If kept as a pet, the breed responds best to an experienced, assertive owner who does not allow the dog's highly independent nature to run unchecked, as this extremely intelligent breed is capable of learning all the wrong things if its energy is not disciplinedly channeled into activity. They require a lot of exercise and should not be considered suitable for indoor living. The Welsh Shepherd Dog can be a wonderfully responsive companion, but it is difficult to provide sufficient stimulation when kept as a pet. They suffer from some of the problems common to other herding breeds, but are generally very healthy and have a life expectancy of 12 to 14 years.

History of the Welsh Shepherd Dog

No definitive written history exists for the breed, and its origins are rather hazy. However, many believe that an ancient Welsh hunting dog, known as a hound, or gellgi, kept by Welsh nobles for use in hunting may have been part of the breed's foundation. In Welsh legal manuscripts dating from the 13th century, mention is made of a sheepdog that also herded cattle, which may refer to the Welsh Sheepdog, although many types of dog were used on farms in the region for hundreds of years and there is no way of knowing which type of dog it was or from which type the modern breed was derived. It was used to both herd and protect various types of livestock, most often sheep, although sometimes cattle, pigs and poultry. Having a group of guard dogs on hand would also have been invaluable for farmers' security, as thieves and bandits were almost as numerous as the farmers themselves.

From the 18th century onwards, changes in farming practices meant that the role of the Welsh Shepherd also changed, forcing him to work as a cattle dog, driving cattle and sheep over great distances, sometimes hundreds of miles, to reach the important English trading markets. Due to the large number of animals being moved in this way at any given time, the dogs had to be ever vigilant and able to work with or without direction, sometimes a long way from their master. The breed's working style is suited to this role; it is said to be blurry-eyed, meaning that its gaze wanders over the whole scene around it, rather than the fixed eye seen in the Border Collie, which focuses on one animal or a group of animals with great intensity when working.

The more recent decline in displacement, coupled with the widespread introduction of sheepdog trials, at which the Border Collie excels, has ultimately led to a significant reduction in the popularity of the Welsh Shepherd, and although it may be considered the more versatile of the two breeds, it seems likely that this decline in its fortunes has led to a cross between the increasingly rare Welsh breed and its more popular successor. As such, we don't know how faithful the modern Welsh Shepherd remains to its ancestors, but it clearly remains a distinct entity, whose characteristics can be traced back to its ancestors.

Appearance of the Welsh Shepherd Dog

If what follows is a general description of the breed, it should be stressed once again that appearance is of very minor importance to the Welsh Shepherd Dog fraternity. The Welsh Shepherd is, and always has been, a working dog, and is judged on ability and temperament above any physical characteristics. In general, its shape and coloring resemble those of a large Border Collie, although its coat is often a little shorter. Although the head is generally collie-shaped, it is fairly broad and flat between the ears, and the moderate stop leads to a broad, strong muzzle.

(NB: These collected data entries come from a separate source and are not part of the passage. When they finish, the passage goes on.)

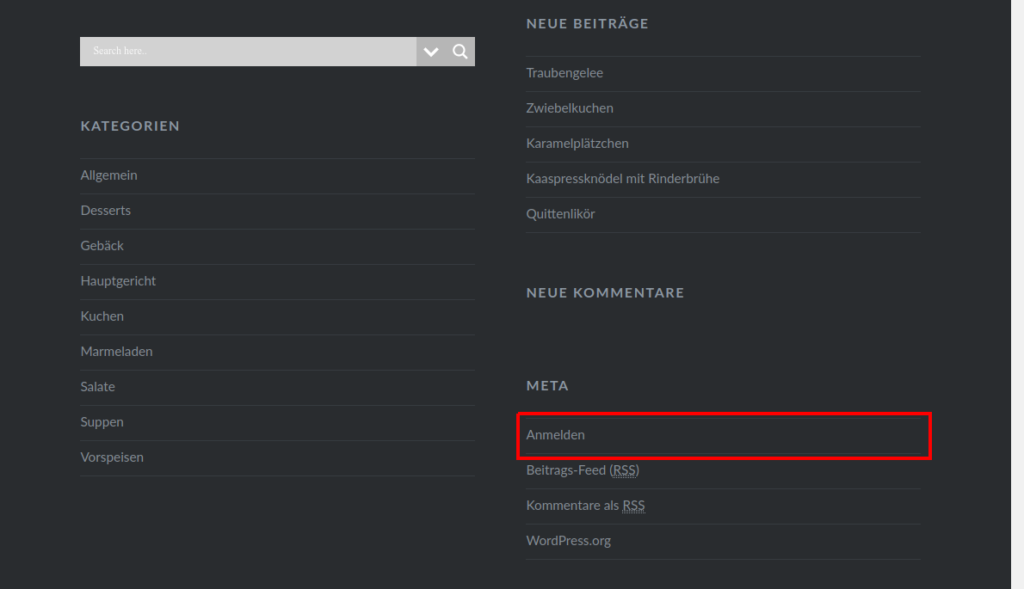Visit the WordPress.org link

pyautogui.click(x=568, y=541)

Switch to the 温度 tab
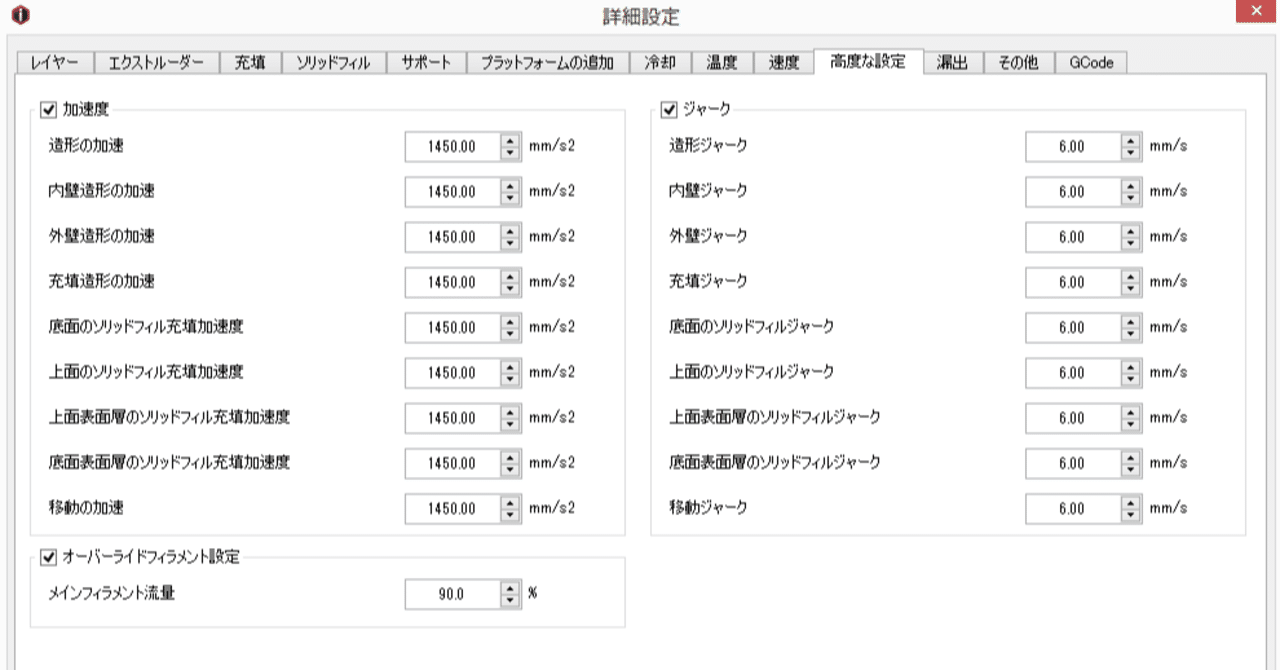click(x=722, y=62)
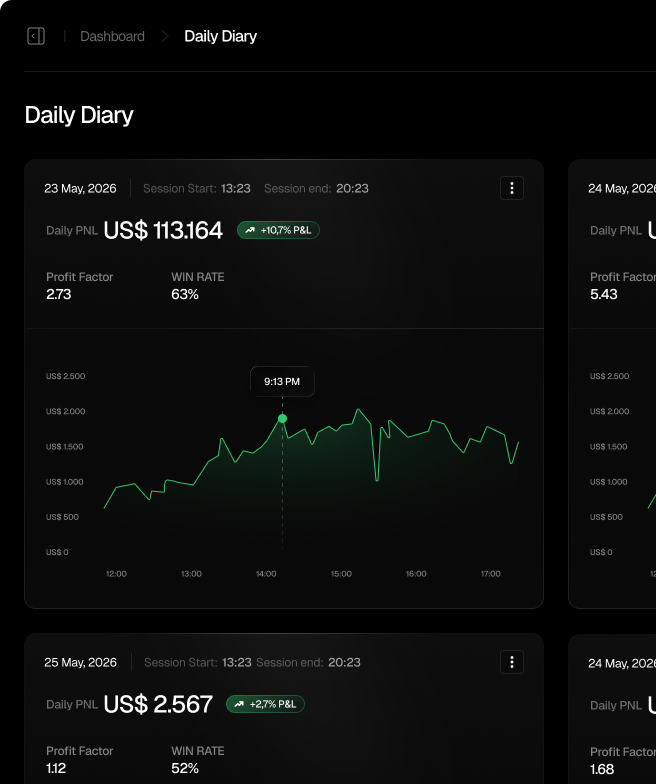Click the +2,7% P&L badge
Image resolution: width=656 pixels, height=784 pixels.
(265, 704)
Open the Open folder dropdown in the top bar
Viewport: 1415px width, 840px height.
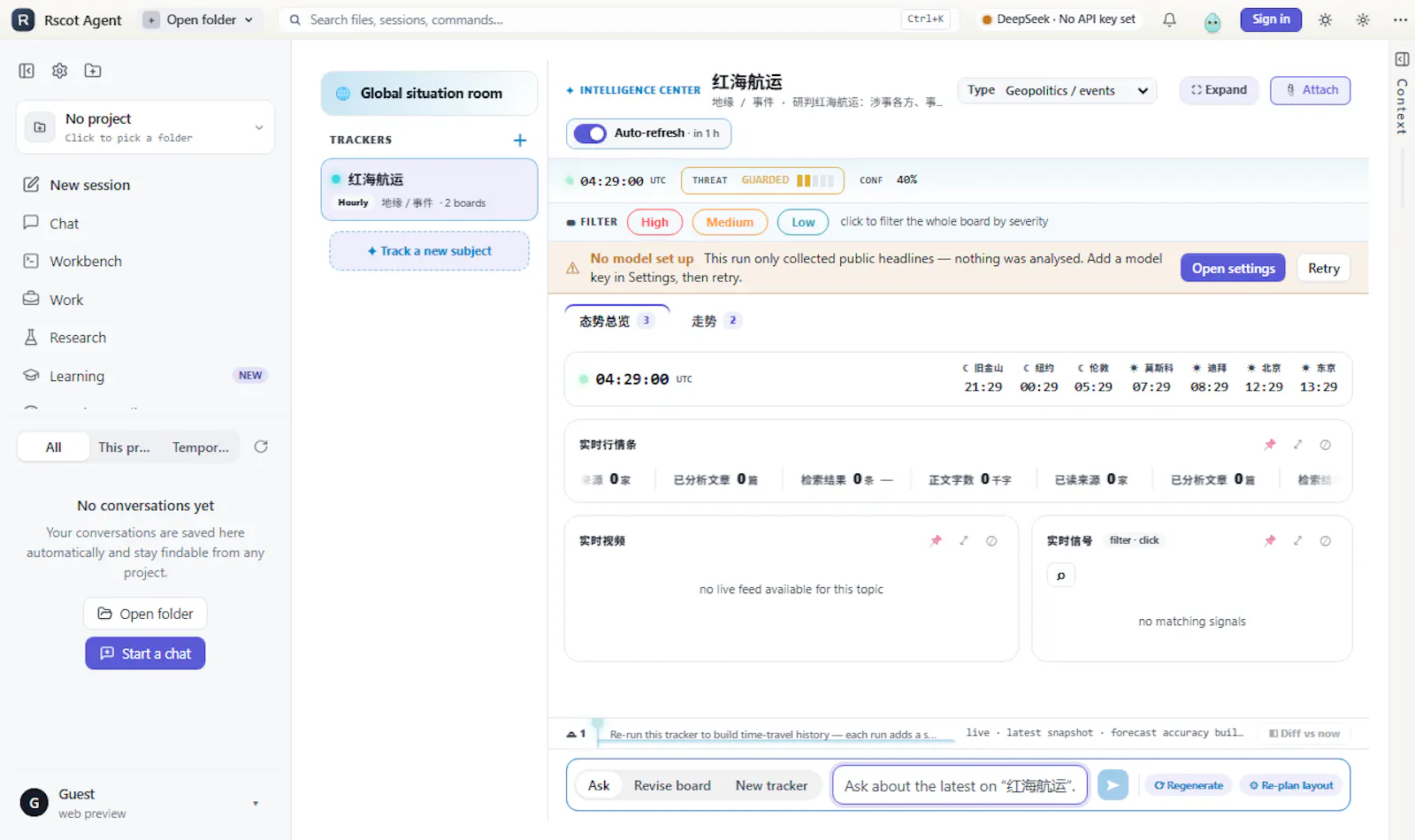[x=201, y=19]
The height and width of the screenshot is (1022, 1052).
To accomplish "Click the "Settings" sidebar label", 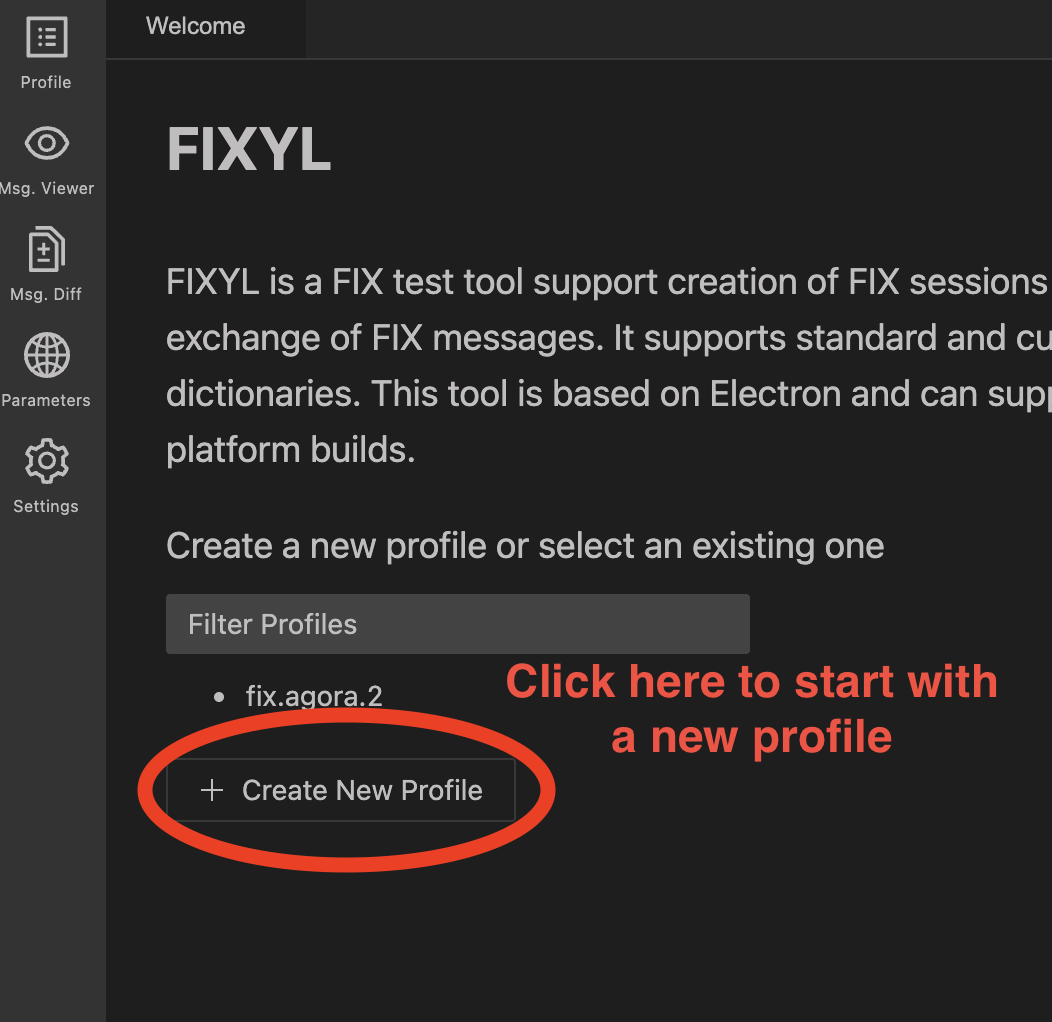I will point(46,506).
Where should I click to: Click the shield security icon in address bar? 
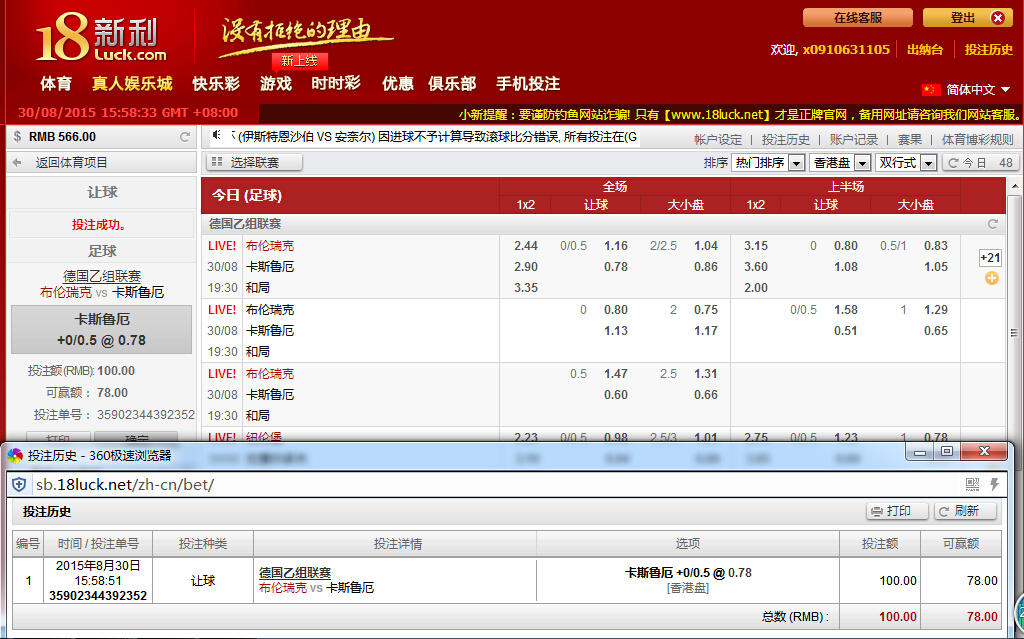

The jaw is also fairly wide, with a bone structure that can withstand a blow from small cattle. The lips are tight and clean, and the nose is generally black. The eyes are medium-sized and oval-shaped. They are generally brown, although merle-colored dogs can have very light or striking blue irises. The ears vary from medium to large and are set fairly high on the head. They are generally held upright, although their tips are bent.

The dog's body shape is that of an athlete, with a well-muscled, broad neck and back, and a well-set croup that leads to a moderately long tail with an ascending curve. The chest is large, reasonably deep and very broad, and the abdomen is firm and tucked up.

Welsh Sheepdogs have fairly long legs, with moderately angulated to well erect limbs, well boned on the lower legs and muscular on the shoulders and thighs. Its well arched toes rest on sturdy oval legs, well adapted to rugged terrain.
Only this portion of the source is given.